Required work: Reproduce the entire listing below verbatim.

Records to process:

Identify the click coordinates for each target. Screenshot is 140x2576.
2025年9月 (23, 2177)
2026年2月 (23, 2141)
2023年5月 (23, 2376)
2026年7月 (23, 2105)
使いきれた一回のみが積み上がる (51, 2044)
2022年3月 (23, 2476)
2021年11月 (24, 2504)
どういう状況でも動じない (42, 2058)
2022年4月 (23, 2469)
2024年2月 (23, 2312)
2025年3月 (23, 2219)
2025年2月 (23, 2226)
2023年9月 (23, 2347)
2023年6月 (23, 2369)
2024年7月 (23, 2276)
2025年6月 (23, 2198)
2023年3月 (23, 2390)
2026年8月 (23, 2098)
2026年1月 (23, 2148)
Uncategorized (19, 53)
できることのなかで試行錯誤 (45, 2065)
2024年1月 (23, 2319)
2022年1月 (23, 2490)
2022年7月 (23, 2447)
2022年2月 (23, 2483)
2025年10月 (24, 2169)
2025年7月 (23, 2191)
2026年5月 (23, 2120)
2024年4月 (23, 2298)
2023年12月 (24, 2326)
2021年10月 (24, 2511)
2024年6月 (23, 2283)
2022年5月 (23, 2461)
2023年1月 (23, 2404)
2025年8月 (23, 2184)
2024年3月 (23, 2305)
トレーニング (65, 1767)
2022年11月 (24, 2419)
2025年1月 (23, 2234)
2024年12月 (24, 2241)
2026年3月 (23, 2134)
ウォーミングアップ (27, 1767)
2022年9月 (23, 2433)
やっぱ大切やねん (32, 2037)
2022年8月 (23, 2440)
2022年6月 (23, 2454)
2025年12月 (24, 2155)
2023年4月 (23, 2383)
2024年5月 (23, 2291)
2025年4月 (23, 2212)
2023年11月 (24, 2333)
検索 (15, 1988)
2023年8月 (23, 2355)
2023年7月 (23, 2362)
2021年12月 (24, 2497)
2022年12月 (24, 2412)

Answer to this exercise:
Identify the click coordinates for each target. Screenshot is 140x2576.
2025年9月 (23, 2177)
2026年2月 (23, 2141)
2023年5月 (23, 2376)
2026年7月 (23, 2105)
使いきれた一回のみが積み上がる (51, 2044)
2022年3月 (23, 2476)
2021年11月 (24, 2504)
どういう状況でも動じない (42, 2058)
2022年4月 (23, 2469)
2024年2月 (23, 2312)
2025年3月 (23, 2219)
2025年2月 (23, 2226)
2023年9月 (23, 2347)
2023年6月 (23, 2369)
2024年7月 (23, 2276)
2025年6月 (23, 2198)
2023年3月 (23, 2390)
2026年8月 (23, 2098)
2026年1月 (23, 2148)
Uncategorized (19, 53)
できることのなかで試行錯誤 (45, 2065)
2024年1月 (23, 2319)
2022年1月 (23, 2490)
2022年7月 (23, 2447)
2022年2月 (23, 2483)
2025年10月 (24, 2169)
2025年7月 (23, 2191)
2026年5月 (23, 2120)
2024年4月 (23, 2298)
2023年12月 (24, 2326)
2021年10月 (24, 2511)
2024年6月 (23, 2283)
2022年5月 (23, 2461)
2023年1月 (23, 2404)
2025年8月 (23, 2184)
2024年3月 (23, 2305)
トレーニング (65, 1767)
2022年11月 (24, 2419)
2025年1月 (23, 2234)
2024年12月 (24, 2241)
2026年3月 (23, 2134)
ウォーミングアップ (27, 1767)
2022年9月 (23, 2433)
やっぱ大切やねん (32, 2037)
2022年8月 (23, 2440)
2022年6月 (23, 2454)
2025年12月 (24, 2155)
2023年4月 (23, 2383)
2024年5月 (23, 2291)
2025年4月 (23, 2212)
2023年11月 (24, 2333)
検索 (15, 1988)
2023年8月 (23, 2355)
2023年7月 (23, 2362)
2021年12月 (24, 2497)
2022年12月 (24, 2412)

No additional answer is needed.